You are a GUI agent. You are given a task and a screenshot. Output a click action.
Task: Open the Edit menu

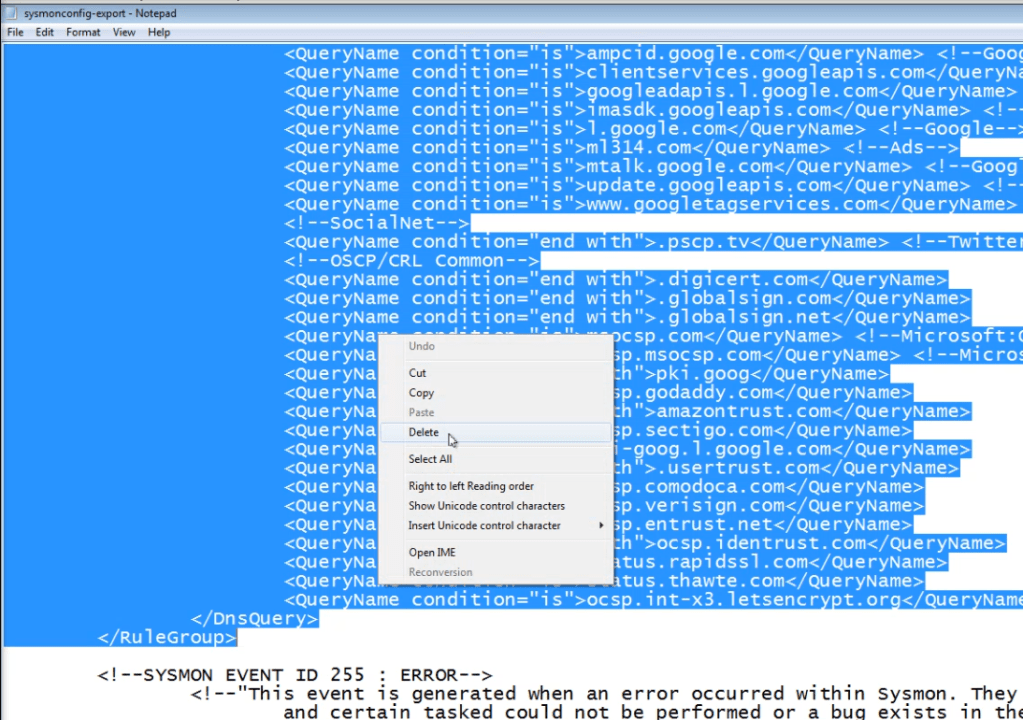45,32
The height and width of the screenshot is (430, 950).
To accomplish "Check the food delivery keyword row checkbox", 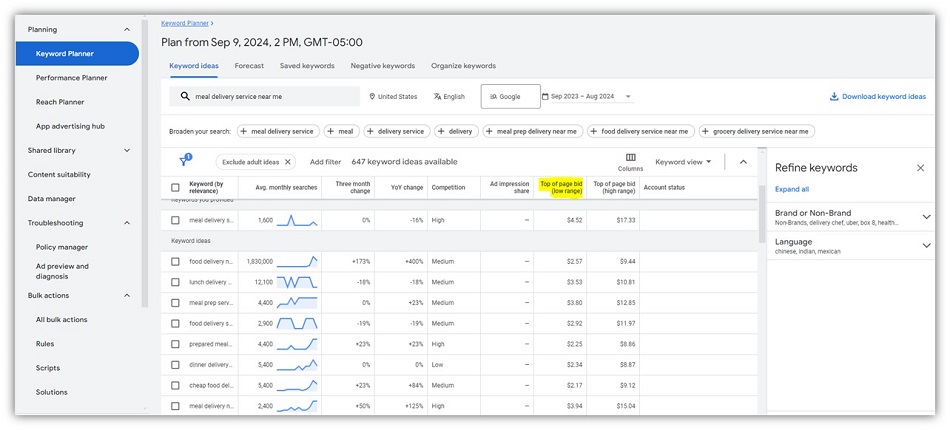I will click(175, 261).
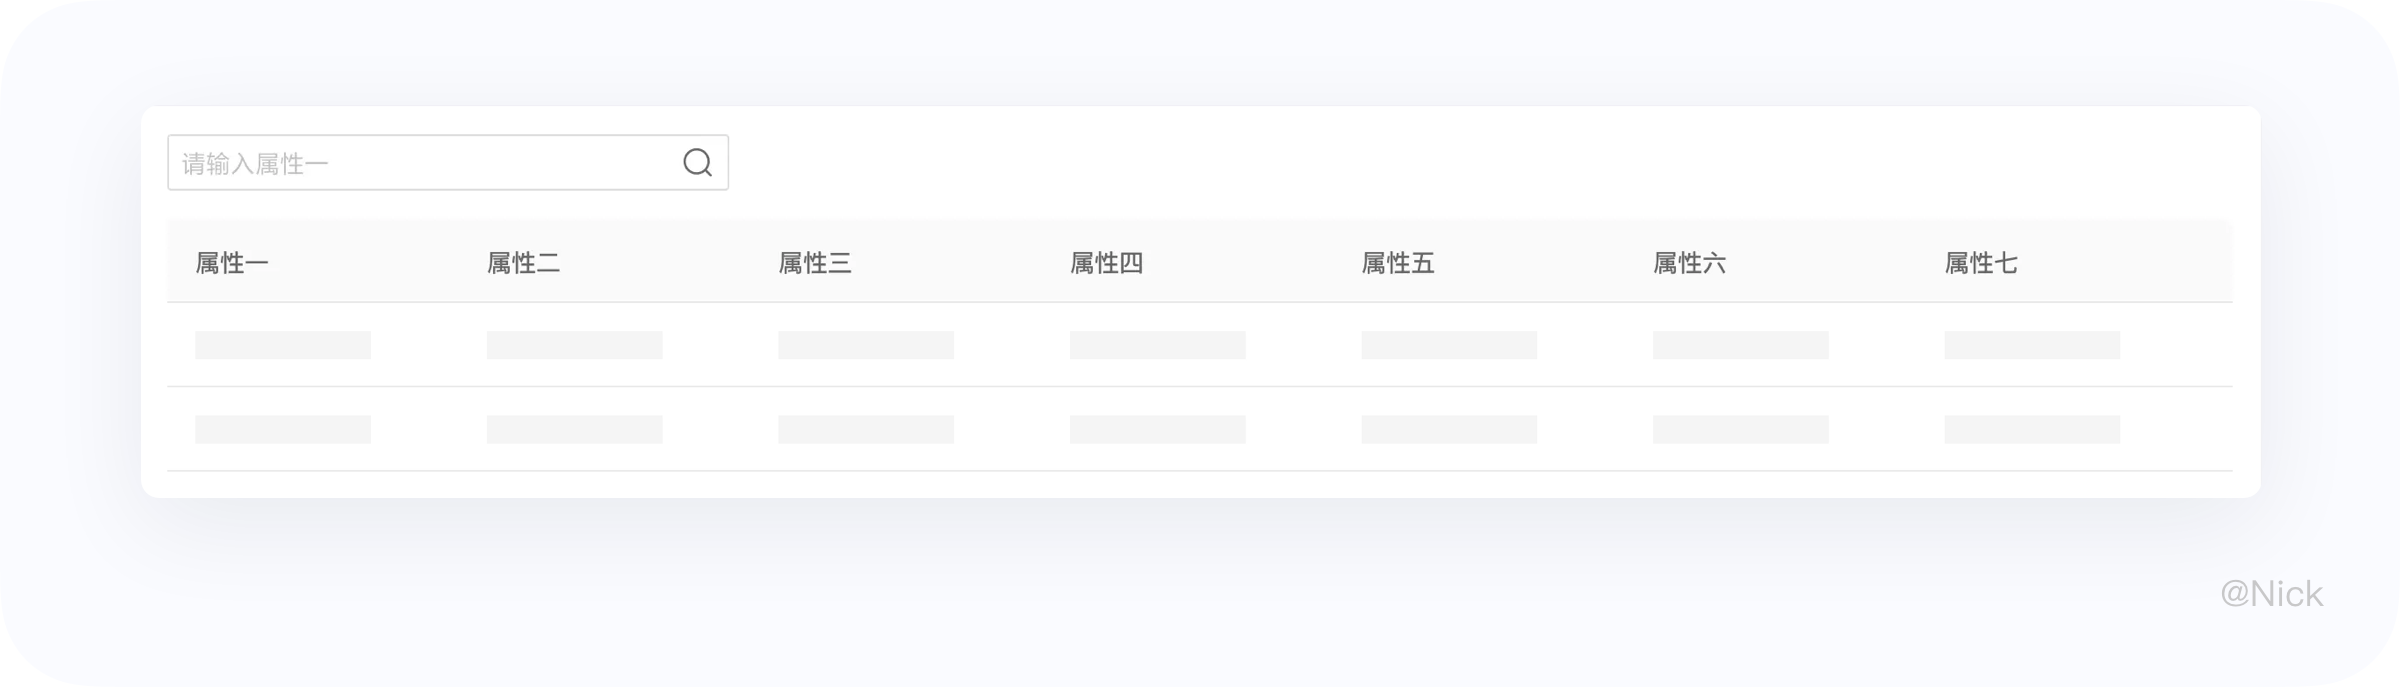Click first row placeholder under 属性二
Viewport: 2400px width, 687px height.
[x=574, y=345]
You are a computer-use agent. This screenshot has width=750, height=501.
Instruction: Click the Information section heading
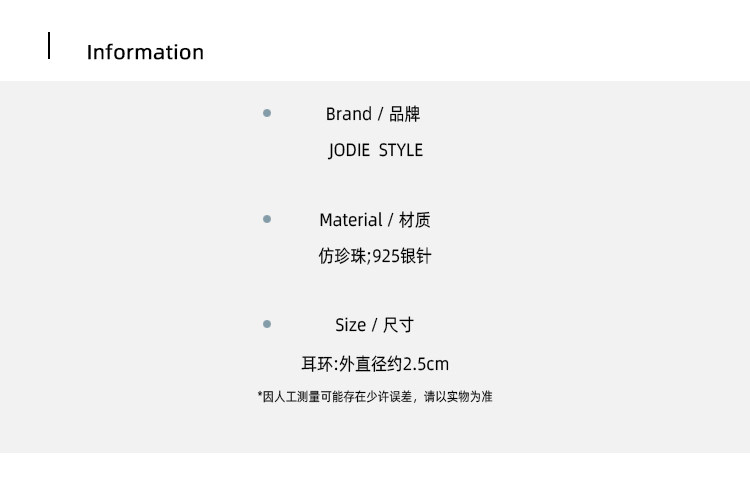pos(145,52)
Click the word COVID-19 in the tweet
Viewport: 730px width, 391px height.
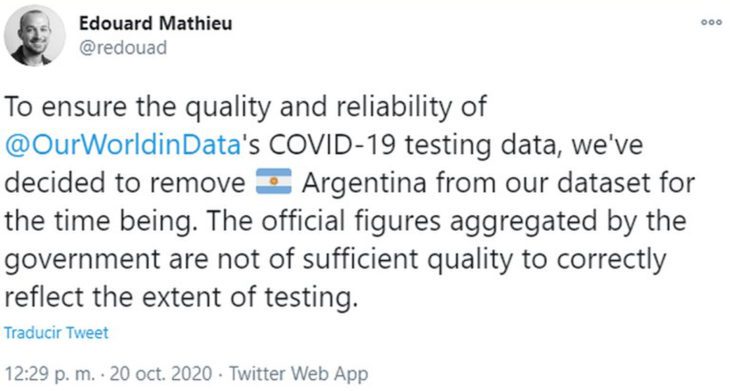pyautogui.click(x=332, y=144)
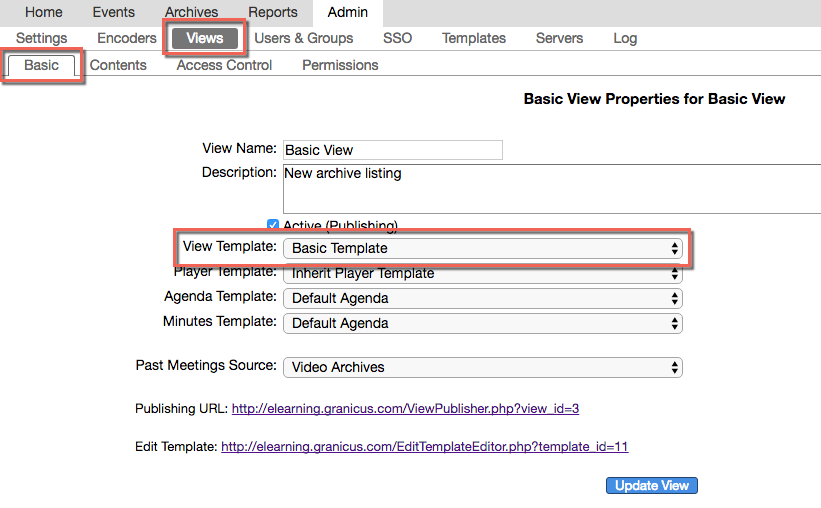
Task: Click the Description text area
Action: (550, 189)
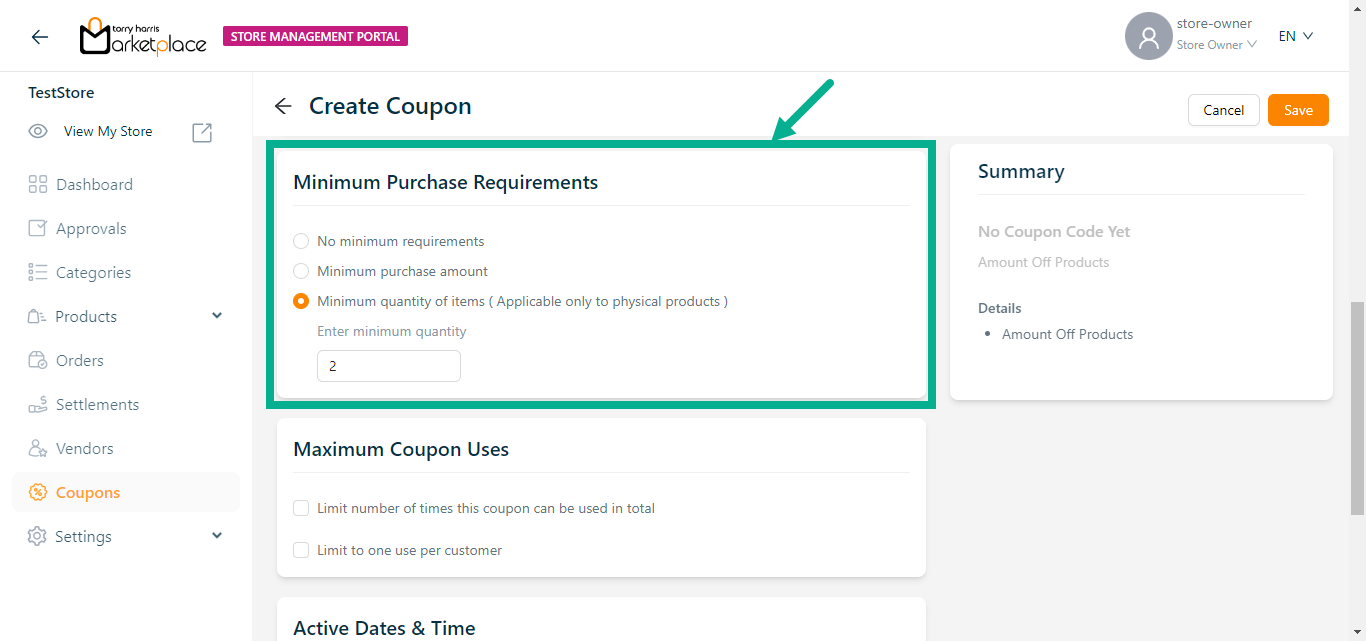1366x641 pixels.
Task: Click the Categories list icon
Action: [38, 272]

**********

What is needed is an exact transcription of the lines from the one holding "You are a computer-use" to the end of the data, with every picture left out.

You are a computer-use agent. This screenshot has width=750, height=501.
Instruction: Click the Information section heading
pos(145,52)
Click the word COVID-19 in the tweet
Viewport: 730px width, 391px height.
pyautogui.click(x=332, y=144)
Task: Click the Description text area
Action: (550, 189)
1366x641 pixels.
Task: Click the Categories list icon
Action: [38, 272]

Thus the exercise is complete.